Available data:
____

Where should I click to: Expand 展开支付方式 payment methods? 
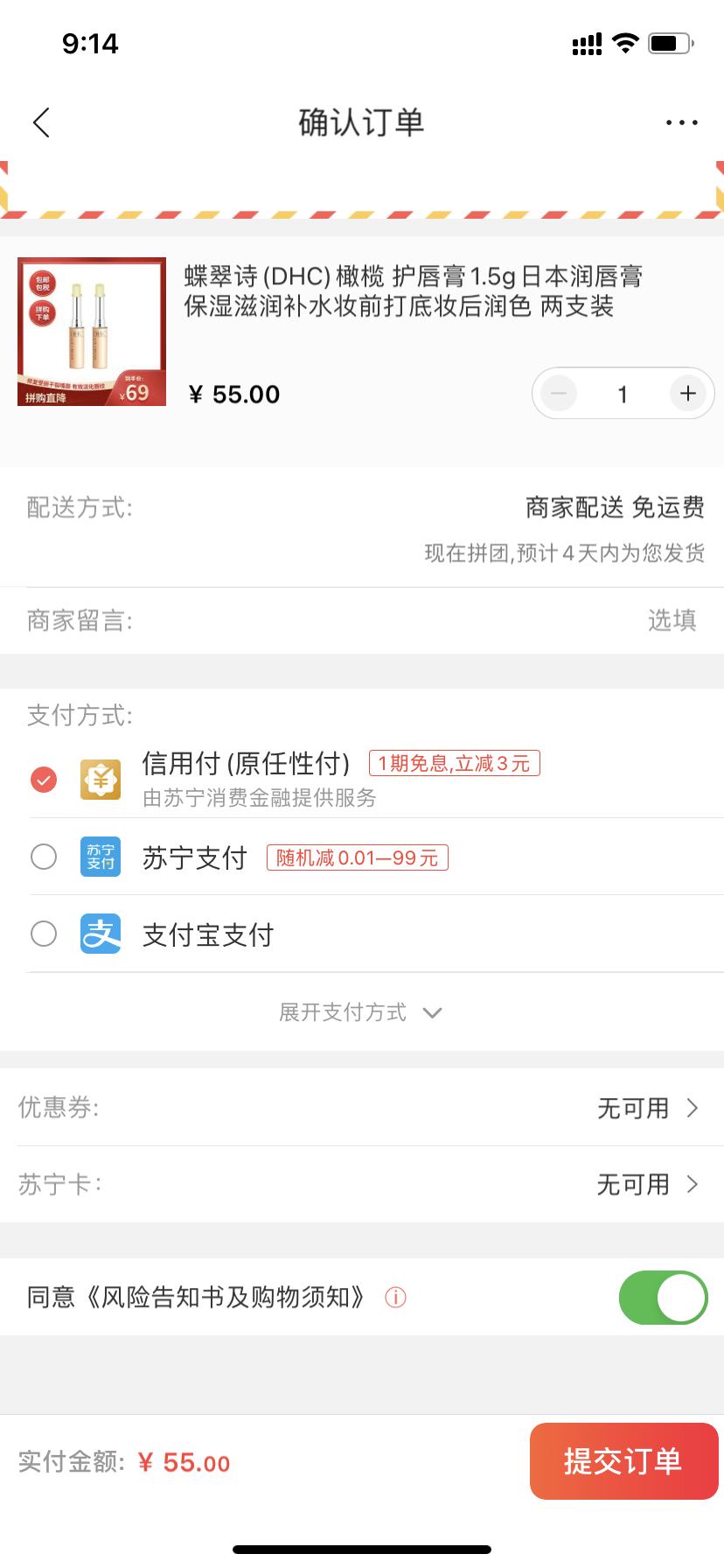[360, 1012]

____

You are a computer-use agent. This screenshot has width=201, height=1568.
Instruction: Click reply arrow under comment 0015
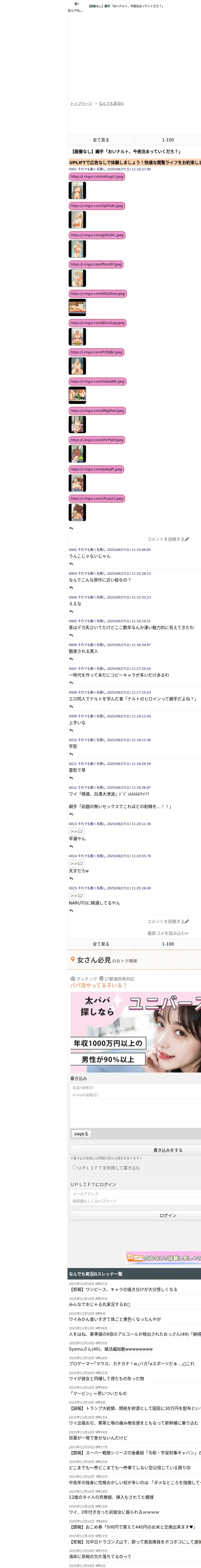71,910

____

Starting with the line that contains "Where should I" and stopping after the line that contains "[360, 1012]", render that part of the data as a numbered list without blank lines. Leave the pictures out of your answer.

Exercise answer:
1. Where should I click to: Expand 展开支付方式 payment methods? 
2. [360, 1012]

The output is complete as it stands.